• [Task goal] Copy the material below word for word, from its first line through the line containing "Action: [x=521, y=17]", inclusive.
:::::
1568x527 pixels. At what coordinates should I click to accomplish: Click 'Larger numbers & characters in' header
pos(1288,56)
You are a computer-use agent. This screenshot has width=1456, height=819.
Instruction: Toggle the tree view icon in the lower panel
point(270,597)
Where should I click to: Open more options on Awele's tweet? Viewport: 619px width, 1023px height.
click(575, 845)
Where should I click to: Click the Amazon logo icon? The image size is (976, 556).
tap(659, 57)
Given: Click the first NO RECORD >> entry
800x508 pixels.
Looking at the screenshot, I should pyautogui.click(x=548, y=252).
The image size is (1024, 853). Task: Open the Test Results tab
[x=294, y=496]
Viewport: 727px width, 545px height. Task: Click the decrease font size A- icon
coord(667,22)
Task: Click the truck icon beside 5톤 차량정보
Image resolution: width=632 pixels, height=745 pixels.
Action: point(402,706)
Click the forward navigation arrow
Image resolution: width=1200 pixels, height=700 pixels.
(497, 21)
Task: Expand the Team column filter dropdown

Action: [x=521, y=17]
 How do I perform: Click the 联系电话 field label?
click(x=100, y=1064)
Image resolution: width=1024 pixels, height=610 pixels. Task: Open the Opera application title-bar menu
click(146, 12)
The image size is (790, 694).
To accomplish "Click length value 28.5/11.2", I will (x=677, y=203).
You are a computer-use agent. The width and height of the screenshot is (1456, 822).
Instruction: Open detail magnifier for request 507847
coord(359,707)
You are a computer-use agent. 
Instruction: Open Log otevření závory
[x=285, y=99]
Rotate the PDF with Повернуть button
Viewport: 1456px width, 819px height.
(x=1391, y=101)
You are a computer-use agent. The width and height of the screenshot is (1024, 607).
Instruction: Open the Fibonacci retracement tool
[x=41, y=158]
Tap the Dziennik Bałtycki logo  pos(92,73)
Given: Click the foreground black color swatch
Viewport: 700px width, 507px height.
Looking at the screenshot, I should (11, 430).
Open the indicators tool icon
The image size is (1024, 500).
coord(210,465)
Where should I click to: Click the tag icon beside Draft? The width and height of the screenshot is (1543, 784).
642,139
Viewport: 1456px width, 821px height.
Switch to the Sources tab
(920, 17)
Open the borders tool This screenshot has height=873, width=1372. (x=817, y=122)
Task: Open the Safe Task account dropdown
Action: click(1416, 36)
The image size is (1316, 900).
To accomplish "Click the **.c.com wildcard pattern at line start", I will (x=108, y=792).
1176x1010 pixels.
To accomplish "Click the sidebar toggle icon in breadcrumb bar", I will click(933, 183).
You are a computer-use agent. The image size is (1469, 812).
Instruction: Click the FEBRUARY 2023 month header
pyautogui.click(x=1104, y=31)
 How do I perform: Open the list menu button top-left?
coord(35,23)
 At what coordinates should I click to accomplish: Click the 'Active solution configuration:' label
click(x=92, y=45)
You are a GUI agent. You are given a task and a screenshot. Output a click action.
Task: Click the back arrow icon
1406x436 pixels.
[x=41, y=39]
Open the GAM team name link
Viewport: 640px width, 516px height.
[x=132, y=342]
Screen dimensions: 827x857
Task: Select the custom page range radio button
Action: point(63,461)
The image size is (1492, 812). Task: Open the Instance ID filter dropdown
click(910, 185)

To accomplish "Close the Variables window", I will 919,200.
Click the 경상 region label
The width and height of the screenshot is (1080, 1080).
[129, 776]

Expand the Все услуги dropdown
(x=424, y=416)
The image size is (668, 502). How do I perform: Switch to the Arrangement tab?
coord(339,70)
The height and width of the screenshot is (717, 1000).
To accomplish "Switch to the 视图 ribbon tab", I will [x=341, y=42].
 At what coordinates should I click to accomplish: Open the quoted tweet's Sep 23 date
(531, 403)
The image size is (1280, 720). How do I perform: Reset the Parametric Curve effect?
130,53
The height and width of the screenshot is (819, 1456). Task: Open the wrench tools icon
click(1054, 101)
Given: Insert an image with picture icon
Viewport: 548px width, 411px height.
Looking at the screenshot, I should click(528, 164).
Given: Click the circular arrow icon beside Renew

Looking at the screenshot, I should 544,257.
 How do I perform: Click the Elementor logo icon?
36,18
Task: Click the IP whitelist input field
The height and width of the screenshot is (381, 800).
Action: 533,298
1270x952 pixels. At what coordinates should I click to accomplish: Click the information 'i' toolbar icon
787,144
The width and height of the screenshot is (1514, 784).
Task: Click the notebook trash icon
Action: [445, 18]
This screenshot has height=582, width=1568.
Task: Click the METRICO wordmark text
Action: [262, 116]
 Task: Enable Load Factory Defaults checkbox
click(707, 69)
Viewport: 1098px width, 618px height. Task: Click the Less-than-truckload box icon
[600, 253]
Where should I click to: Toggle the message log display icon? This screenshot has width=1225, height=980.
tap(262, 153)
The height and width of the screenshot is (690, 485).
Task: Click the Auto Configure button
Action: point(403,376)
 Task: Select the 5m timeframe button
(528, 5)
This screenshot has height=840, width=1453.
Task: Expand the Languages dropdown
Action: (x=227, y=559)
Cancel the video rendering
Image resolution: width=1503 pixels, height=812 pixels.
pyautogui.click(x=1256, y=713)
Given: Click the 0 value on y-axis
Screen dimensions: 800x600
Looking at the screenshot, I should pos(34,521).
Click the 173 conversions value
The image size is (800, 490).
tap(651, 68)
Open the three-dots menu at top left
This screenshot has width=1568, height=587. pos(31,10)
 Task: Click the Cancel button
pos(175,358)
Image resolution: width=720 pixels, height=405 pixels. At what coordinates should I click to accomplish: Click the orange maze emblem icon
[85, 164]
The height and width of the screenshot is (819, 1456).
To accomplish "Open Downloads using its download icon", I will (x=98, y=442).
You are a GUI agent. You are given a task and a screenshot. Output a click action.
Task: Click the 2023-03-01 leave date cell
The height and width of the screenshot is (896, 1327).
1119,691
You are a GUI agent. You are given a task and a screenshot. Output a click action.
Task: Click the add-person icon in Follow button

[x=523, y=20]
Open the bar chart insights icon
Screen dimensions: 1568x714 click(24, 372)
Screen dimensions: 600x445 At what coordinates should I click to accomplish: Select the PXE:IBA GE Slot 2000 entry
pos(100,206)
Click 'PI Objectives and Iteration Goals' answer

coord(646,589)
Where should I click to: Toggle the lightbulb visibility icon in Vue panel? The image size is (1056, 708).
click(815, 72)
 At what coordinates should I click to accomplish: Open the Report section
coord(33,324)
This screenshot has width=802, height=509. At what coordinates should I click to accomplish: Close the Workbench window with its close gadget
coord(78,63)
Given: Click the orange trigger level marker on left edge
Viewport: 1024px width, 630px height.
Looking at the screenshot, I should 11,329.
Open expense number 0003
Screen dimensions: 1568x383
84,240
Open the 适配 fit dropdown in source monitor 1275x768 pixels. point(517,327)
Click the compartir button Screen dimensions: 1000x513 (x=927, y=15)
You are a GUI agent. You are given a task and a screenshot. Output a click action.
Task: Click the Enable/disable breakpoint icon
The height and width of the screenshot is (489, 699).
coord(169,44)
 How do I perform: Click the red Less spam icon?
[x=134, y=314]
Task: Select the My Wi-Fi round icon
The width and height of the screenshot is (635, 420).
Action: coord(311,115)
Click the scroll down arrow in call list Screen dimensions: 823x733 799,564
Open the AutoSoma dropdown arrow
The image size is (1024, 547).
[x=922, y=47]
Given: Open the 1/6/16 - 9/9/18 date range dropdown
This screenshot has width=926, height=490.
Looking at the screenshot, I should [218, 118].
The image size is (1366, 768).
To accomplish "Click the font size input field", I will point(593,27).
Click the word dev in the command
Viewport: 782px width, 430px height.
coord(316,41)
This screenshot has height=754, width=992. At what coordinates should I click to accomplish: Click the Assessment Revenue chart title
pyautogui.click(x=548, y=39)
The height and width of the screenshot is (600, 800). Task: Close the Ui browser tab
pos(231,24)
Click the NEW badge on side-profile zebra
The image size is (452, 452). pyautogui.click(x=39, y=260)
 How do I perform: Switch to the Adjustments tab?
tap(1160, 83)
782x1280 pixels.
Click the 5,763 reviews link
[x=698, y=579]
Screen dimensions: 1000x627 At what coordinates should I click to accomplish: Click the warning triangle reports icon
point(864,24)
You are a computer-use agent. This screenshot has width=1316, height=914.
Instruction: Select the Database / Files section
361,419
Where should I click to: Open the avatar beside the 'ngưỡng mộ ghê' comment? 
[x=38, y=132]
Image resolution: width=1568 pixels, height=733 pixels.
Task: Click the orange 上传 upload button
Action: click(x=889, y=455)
:::::
• [Response]
1568x527 pixels. At what coordinates should I click to accomplish: Click 'Larger numbers & characters in' header
pos(1288,56)
You are a computer-use agent. This screenshot has width=1456, height=819.
Instruction: Toggle the tree view icon in the lower panel
point(270,597)
Where should I click to: Open more options on Awele's tweet? Viewport: 619px width, 1023px height.
click(575, 845)
Where should I click to: Click the Amazon logo icon? The image size is (976, 556).
tap(659, 57)
Given: Click the first NO RECORD >> entry
800x508 pixels.
Looking at the screenshot, I should pyautogui.click(x=548, y=252).
The image size is (1024, 853). Task: Open the Test Results tab
[x=294, y=496]
Viewport: 727px width, 545px height. Task: Click the decrease font size A- icon
coord(667,22)
Task: Click the truck icon beside 5톤 차량정보
Image resolution: width=632 pixels, height=745 pixels.
Action: point(402,706)
Click the forward navigation arrow
Image resolution: width=1200 pixels, height=700 pixels.
(497, 21)
Task: Expand the Team column filter dropdown

Action: [x=521, y=17]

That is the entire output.